What you are asked to do
Your answer should be every line of the records that contains the word "York".

Saved data entries:

####

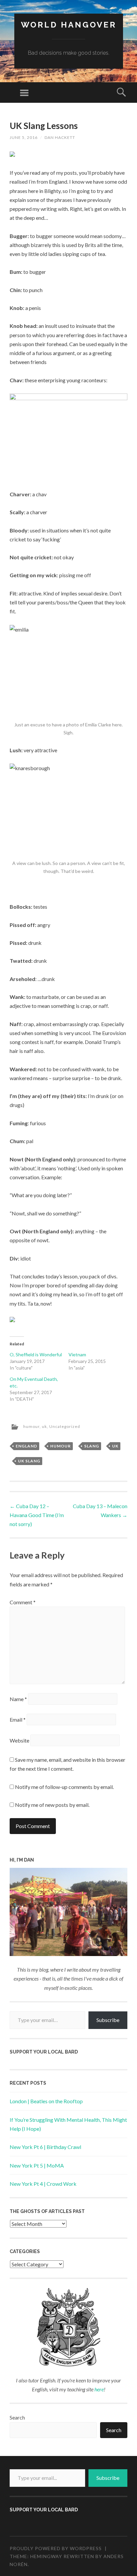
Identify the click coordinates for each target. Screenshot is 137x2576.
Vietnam (77, 1354)
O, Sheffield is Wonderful (36, 1354)
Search (17, 2417)
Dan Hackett (60, 137)
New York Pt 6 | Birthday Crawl (45, 2147)
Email (18, 1719)
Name (18, 1699)
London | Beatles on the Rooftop (46, 2101)
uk (44, 1426)
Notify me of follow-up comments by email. (64, 1787)
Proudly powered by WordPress (56, 2548)
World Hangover (68, 25)
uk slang (29, 1460)
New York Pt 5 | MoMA (37, 2165)
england (26, 1445)
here (99, 2389)
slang (91, 1445)
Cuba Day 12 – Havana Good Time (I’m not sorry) (37, 1515)
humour (31, 1426)
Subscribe (107, 2020)
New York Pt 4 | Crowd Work (43, 2183)
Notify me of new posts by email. (52, 1805)
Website (19, 1740)
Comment (23, 1602)
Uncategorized (64, 1426)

####

Expected output
New York Pt 6 | Birthday Crawl (45, 2147)
New York Pt 5 | MoMA (37, 2165)
New York Pt 4 | Crowd Work (43, 2183)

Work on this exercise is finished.